Line for line, return the data exactly, omitting all pictures.
══════════════════════════════
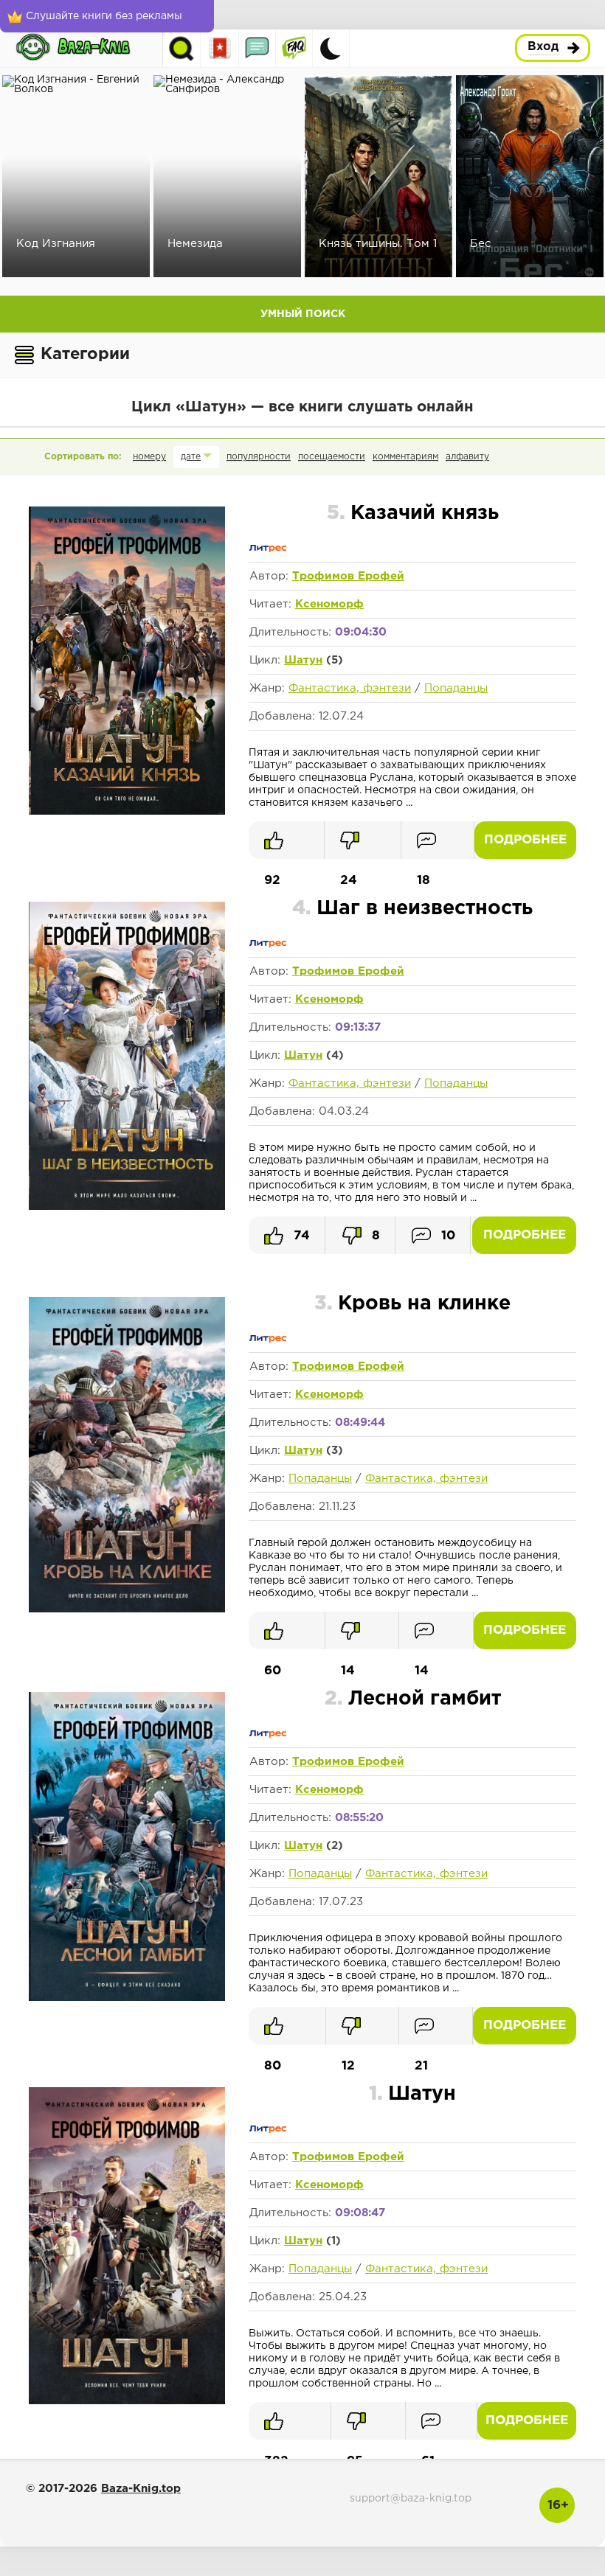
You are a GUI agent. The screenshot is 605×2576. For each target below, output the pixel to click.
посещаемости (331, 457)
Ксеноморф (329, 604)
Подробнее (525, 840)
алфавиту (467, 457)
══════════════════════════════
> **REPLY**
You are a GUI agent. The screenshot is 605×2576. For each target below, output the pixel to click.
посещаемости (331, 457)
Ксеноморф (329, 604)
Подробнее (525, 840)
алфавиту (467, 457)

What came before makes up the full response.